TASK STATEMENT:
Starting with the line that contains "Where should I", copy each line exactly through the end of the listing, and omit all pictures.

(EXERCISE INPUTS begins)

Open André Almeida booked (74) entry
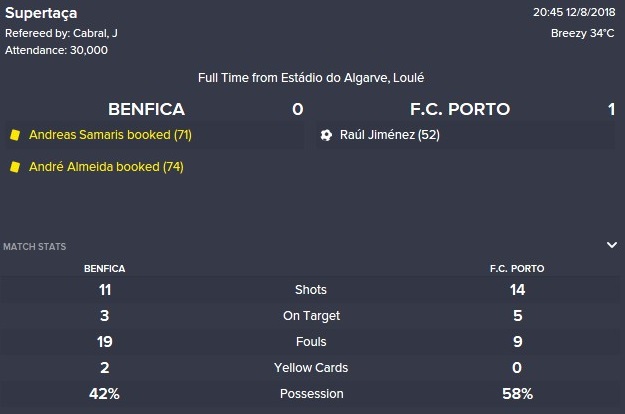point(106,167)
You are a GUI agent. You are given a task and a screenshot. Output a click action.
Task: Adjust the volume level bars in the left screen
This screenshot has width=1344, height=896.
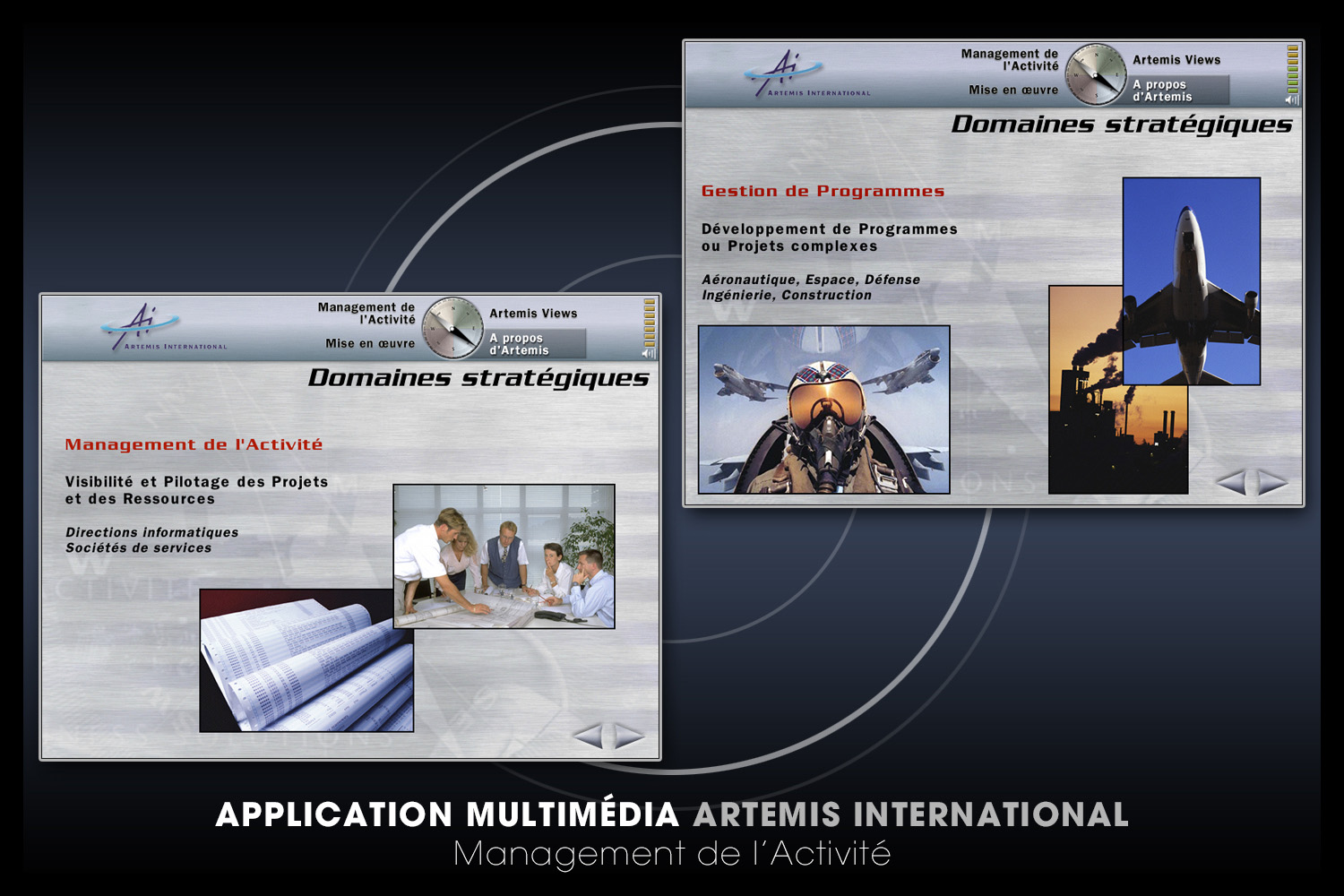tap(650, 323)
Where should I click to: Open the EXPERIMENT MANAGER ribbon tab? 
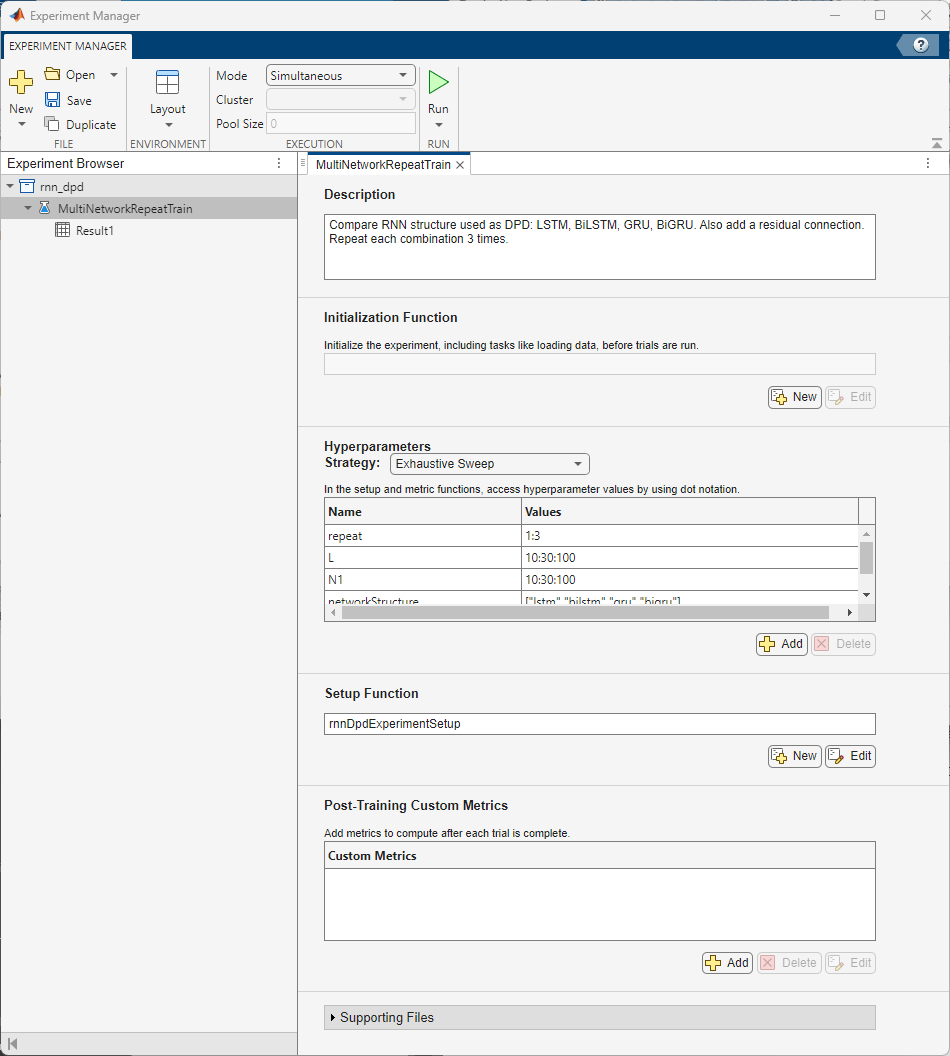point(66,46)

(EXERCISE INPUTS ends)

EXPECTED ANSWER:
Where should I click to: Open the EXPERIMENT MANAGER ribbon tab? 
point(66,46)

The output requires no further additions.